Não concordamos com a designação de “anistia” para o regime de repatriação

Foi nesse contexto, sob muitos aplausos e muitas críticas, que foi aprovada, no início deste ano, a Lei 13.254/16 (repatriação de capitais), com prazo final para adesão em 31 de outubro. Mas, afinal, o que diz a lei e a quem ela se destina? Ela se aplica aos residentes ou domiciliados no Brasil que tenham sido ou ainda sejam proprietários de ativos em outros países em períodos anteriores a 31 de dezembro de 2014. Institui “Regime Especial de Regularização Cambial e Tributária” para quem declarar voluntariamente estes ativos não declarados anteriormente ou declarados incorretamente, desde que tenham origem lícita. Considera-se origem lícita, para a lei, todos os recursos oriundos de atividades permitidas (não criminosas), bem como objeto de alguns crimes específicos, como evasão, sonegação fiscal, falsidade, crime de lavagem e ocultação. Por outro lado, excluem-se as pessoas que já foram anteriormente condenadas por estes mesmos crimes, bem como excluem-se detentores de cargos e funções públicas e seus parentes próximos.

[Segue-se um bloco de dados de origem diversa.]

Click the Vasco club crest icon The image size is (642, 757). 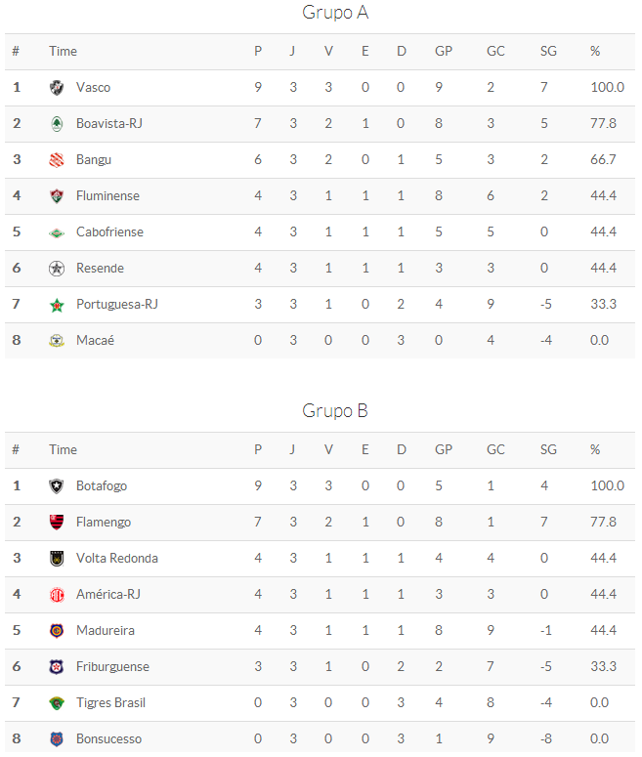[57, 88]
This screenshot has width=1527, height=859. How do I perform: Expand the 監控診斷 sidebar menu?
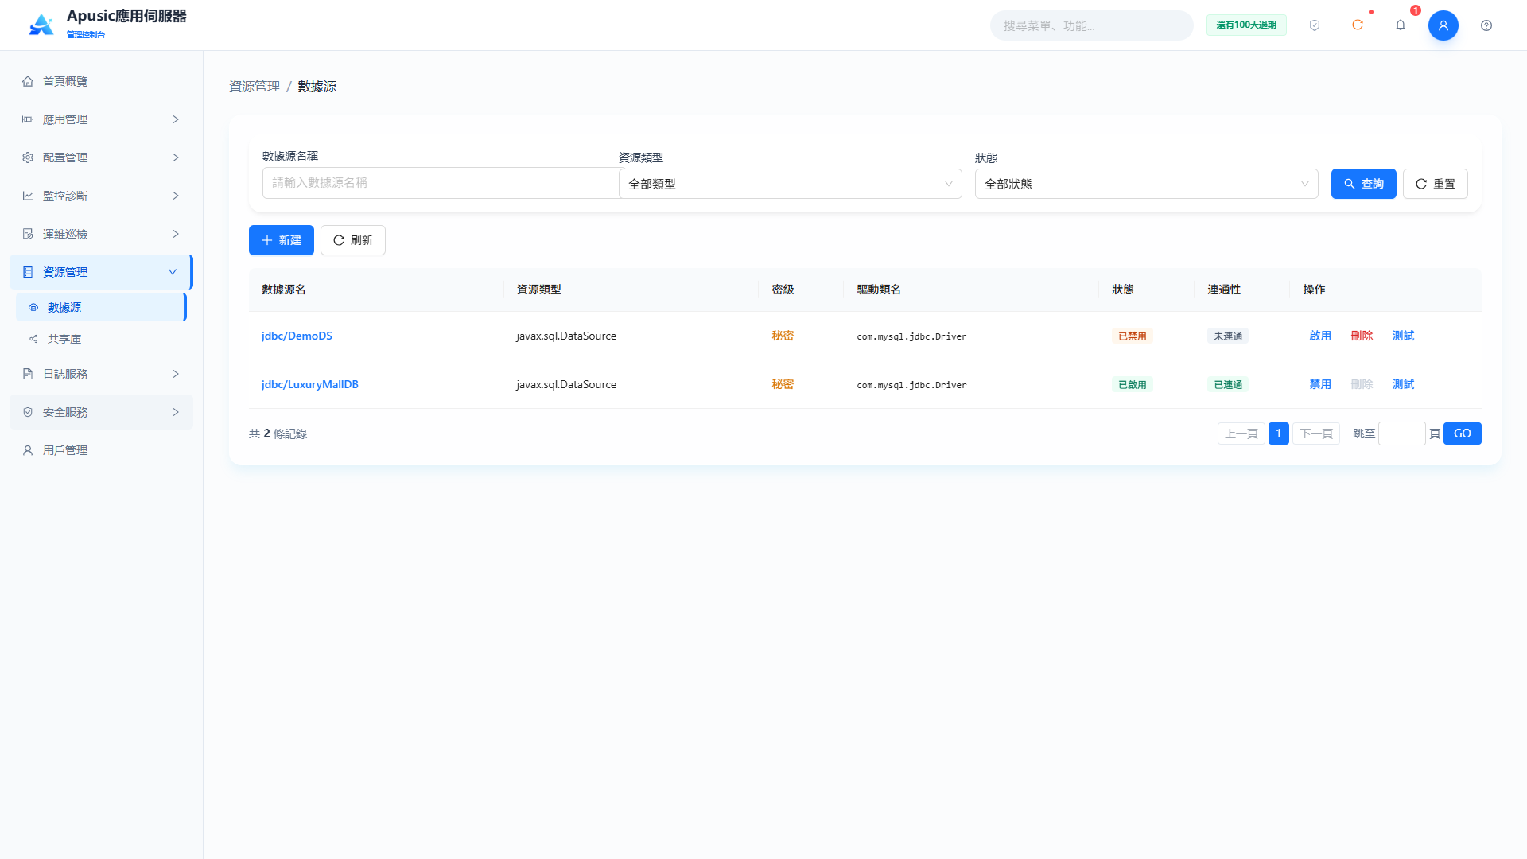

A regularização exigirá a confissão irrevogável do débito tributário e a assunção do cometimento de ilícito penal. Por outro lado, promete conferir remissão imediata dos créditos tributários, redução de 100% das multas de mora e a extinção da punibilidade na esfera criminal.

A licitude da origem dos ativos não precisa ser demonstrada documentalmente; basta a simples declaração, pois o legislador compreende que grande parte deste capital foi herdado ou remetido ao estrangeiro décadas atrás, durante períodos de instabilidade econômica, alta inflação e baixa confiança, dificultando sobremaneira o levantamento documental que aponte a licitude dos valores, o que poderia comprometer a adesão ao plano de repatriação, e, consequentemente, resultar em menor arrecadação para o governo.

Embora tenha-se usado o termo “anistia” para se referir a este regime, não concordamos com tal designação, uma vez que, a despeito da isenção da multa de mora, aplica-se, além do imposto de 15% sobre o valor patrimonial total, multa genérica de igual valor, sendo bastante substancial a soma final a ser paga de 30%.

Soma-se a isso o virar de olhos e descontentamento de importantes órgãos, como o Ministério Público, que entende ser a lei um golpe na luta contra a corrupção. Não é de se estranhar que muitas incertezas sobre as consequências da adesão ao programa aflijam os destinatários do regime especial, que mesmo diante da afirmação legal de que a declaração voluntária não poderá ser “único indício ou elemento para efeitos de expediente investigatório ou procedimento criminal”, receiam que seus nomes sejam inscritos em espécie de lista de maior escrutínio fiscal. Receio que se agrava diante da tendência nacional em flexibilizar a proteção constitucional conferida ao sigilo fiscal.

Frente ao cenário que se impõe – notadamente o início da vigência, em 2017, do acordo de cooperação fiscal entre Brasil e Estados Unidos –, resta-nos concluir que todos os que se enquadrarem no perfil indicado pelo regime de repatriação de capitais devem considerar fortemente a possibilidade de, após consultados os riscos tributários e penais, aderir ao RERCT como forma de regularizar sua situação fiscal e minimizar eventuais consequências danosas provenientes dos acordos internacionais.

Por fim, uma vez que é realidade que os capitais transitam entre países sempre em busca de segurança, investimentos, rentabilidade e oportunidades de negócios, a discussão aberta pela lei de repatriação de capitais pode ser uma excelente oportunidade para chamar à pauta, além de acordos de fornecimento e troca de dados, também acordos internacionais que evitem a oneração excessiva muitas vezes causada por inadmissível bitributação.

Marina Toth, advogada criminalista, é mestre em Processo Penal pela University of Michigan Law School (Estados Unidos).